But where do you find this stuff?
— some variation on this first quote has come up in every professional development session I have ever facilitated.
I just need to sit down and set some time aside to search for lesson ideas.
— a colleague at Google while we were spitballing curriculum ideas.
The fact is that I don’t find ideas for curriculum. They find me. And I mean that as literally as possible. I don’t sit down and start searching Google for “fruit as a metaphor for the coordinate plane” or “Flash games illustrating angle reflections.”
I graduated college several years ago and, like many of my friends, I had to fill that learning vacuum with something. All of us came around to Google Reader within months of each other, which represented (for me) an evolutionary leap forward in managing my own learning.
If we really believe that mathematical reasoning undergirds Everything, then we need to keep learning about Everything, not just about the technical skills common to our own field. (I went at this same concept some time ago, though perhaps a bit inartfully.)

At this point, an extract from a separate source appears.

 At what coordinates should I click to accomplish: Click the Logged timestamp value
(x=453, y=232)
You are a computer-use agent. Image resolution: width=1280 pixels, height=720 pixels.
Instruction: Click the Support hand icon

My suspicion, also, is that education will improve fastest when teachers recognize the incongruity between their own most exhilarating learning experiences and what goes on in their classrooms.
Question: what tools are essential to that kind of exhilarating learning? What is in your learning Swiss Army Knife?
Let me urge you to consider that question under the following fictional constraint: every time you tell a teacher to download a new application or set up an account with a new web application, the teacher loses a fingertip.
Bracket, for a moment, the grossness of the scenario. I’ll let you decide how the teacher loses the fingertip. The point is that y’all don’t understand that you’re a bunch of freaks. Someone links up some new online Photoshop knock-off and on muscle memory alone you’re entering in your e-mail address and a password and clonking away at your new toy.
Real people aren’t like that. And you give them too much grief, sometimes, for their unwillingness to sign up for ten different web apps to service ten different nuances in their learning which you have judged to be equally essential.
So: fingertips. Be careful here. I would give the fingertip off my right ring finger for Google Reader. I would sacrifice a second fingertip for Delicious.